═══ Material for this exercise ═══

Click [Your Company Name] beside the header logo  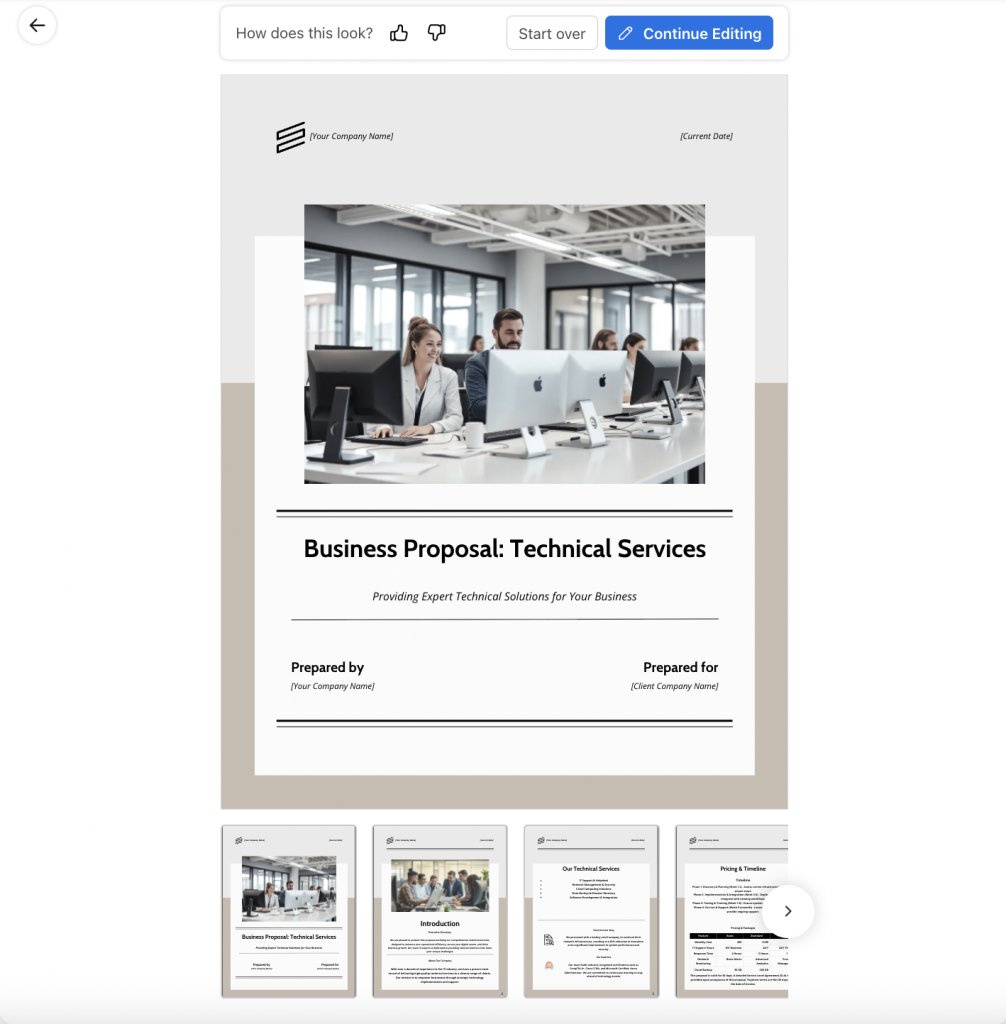point(351,137)
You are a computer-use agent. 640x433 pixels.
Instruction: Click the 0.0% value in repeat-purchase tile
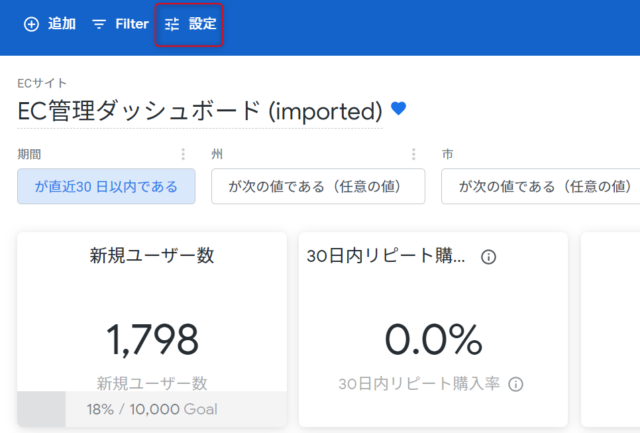click(433, 339)
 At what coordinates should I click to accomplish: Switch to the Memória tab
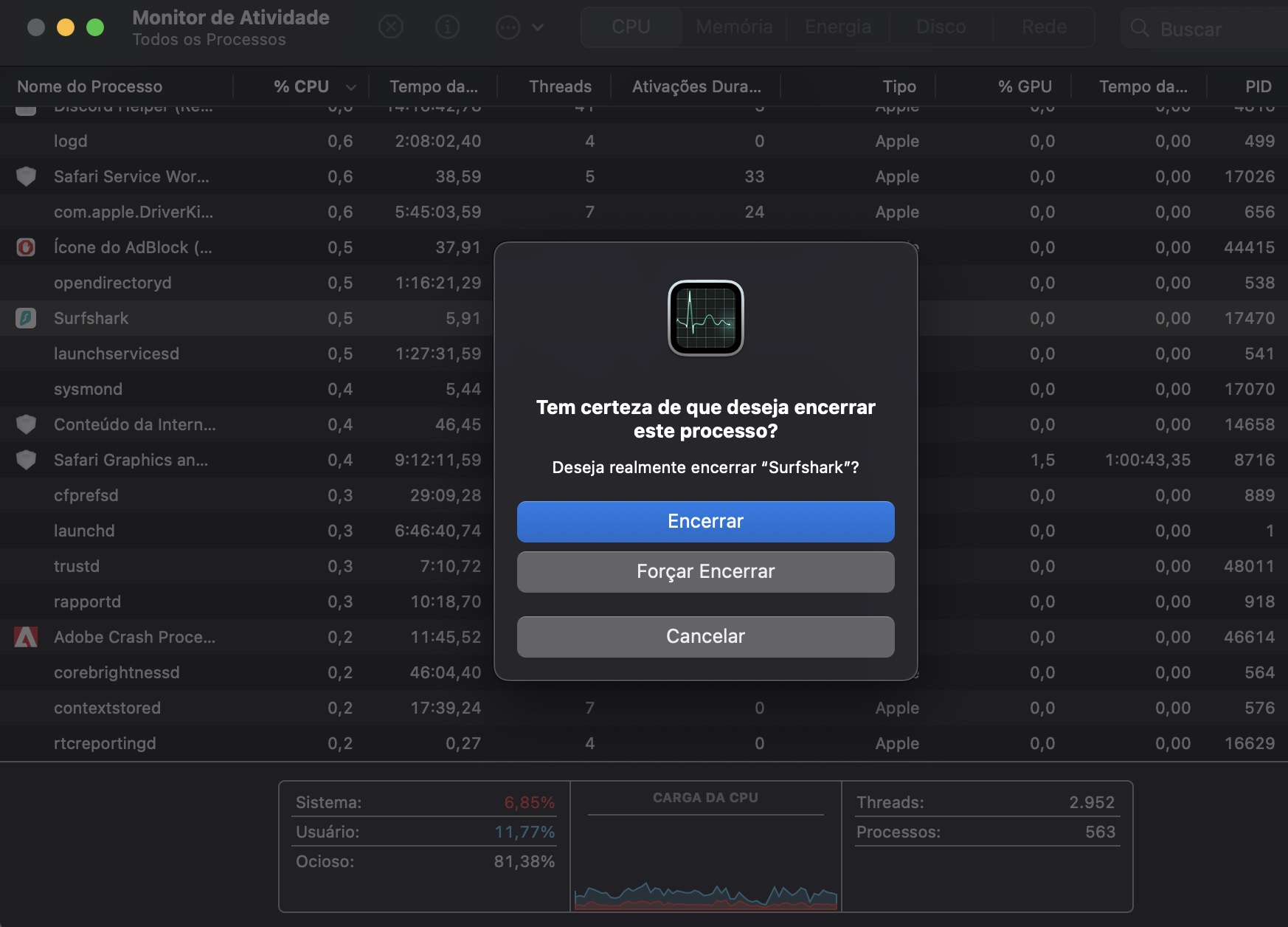733,27
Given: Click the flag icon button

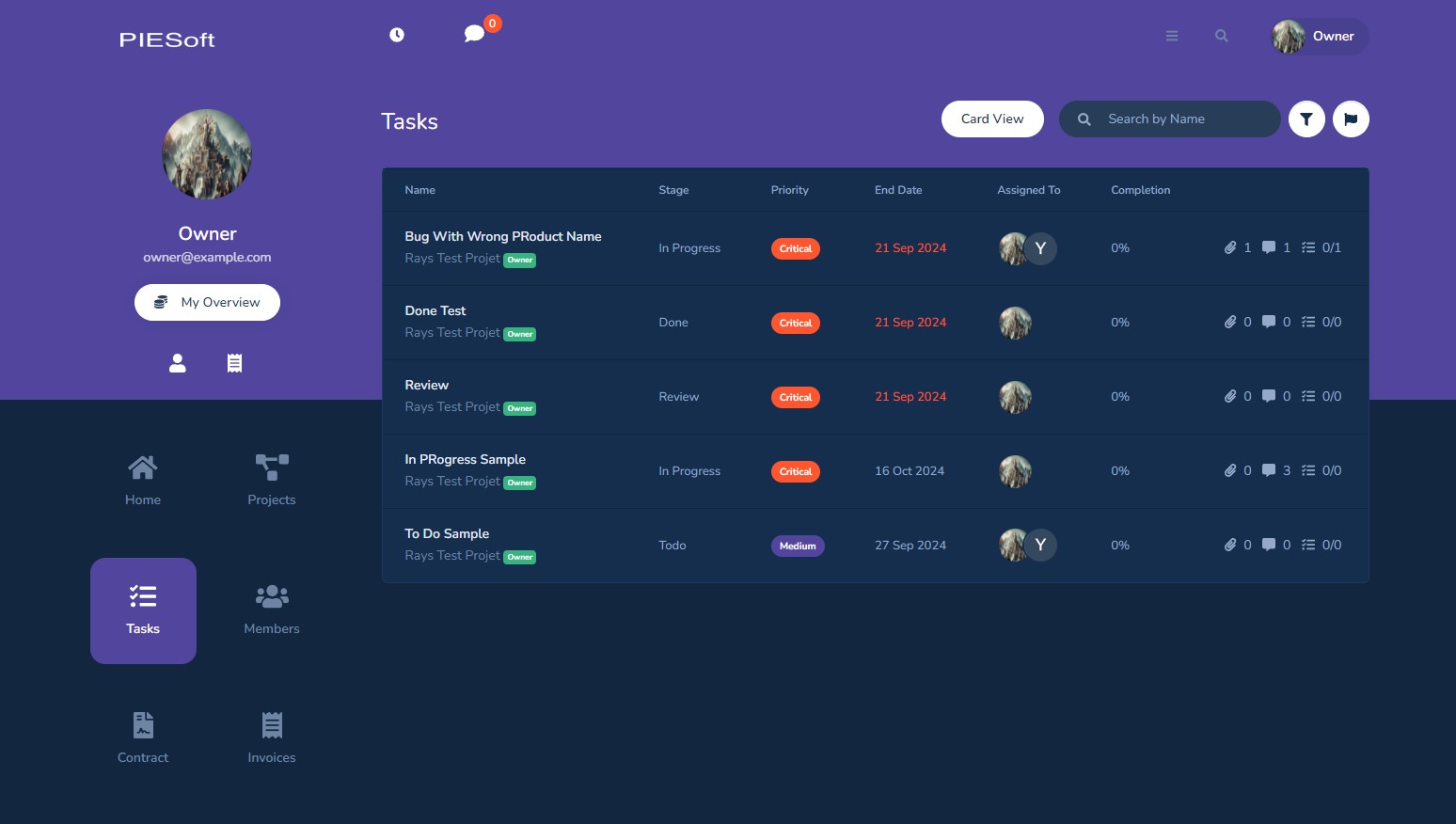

═══

* **Your goal**
Your answer must be the lines from the one containing "At what coordinates" through the last line of the records, both included, written out exactly and without pictures.

* **Exercise output**
 At what coordinates should I click to accomplish: Switch to the Memória tab
733,27
Given: Click the flag icon button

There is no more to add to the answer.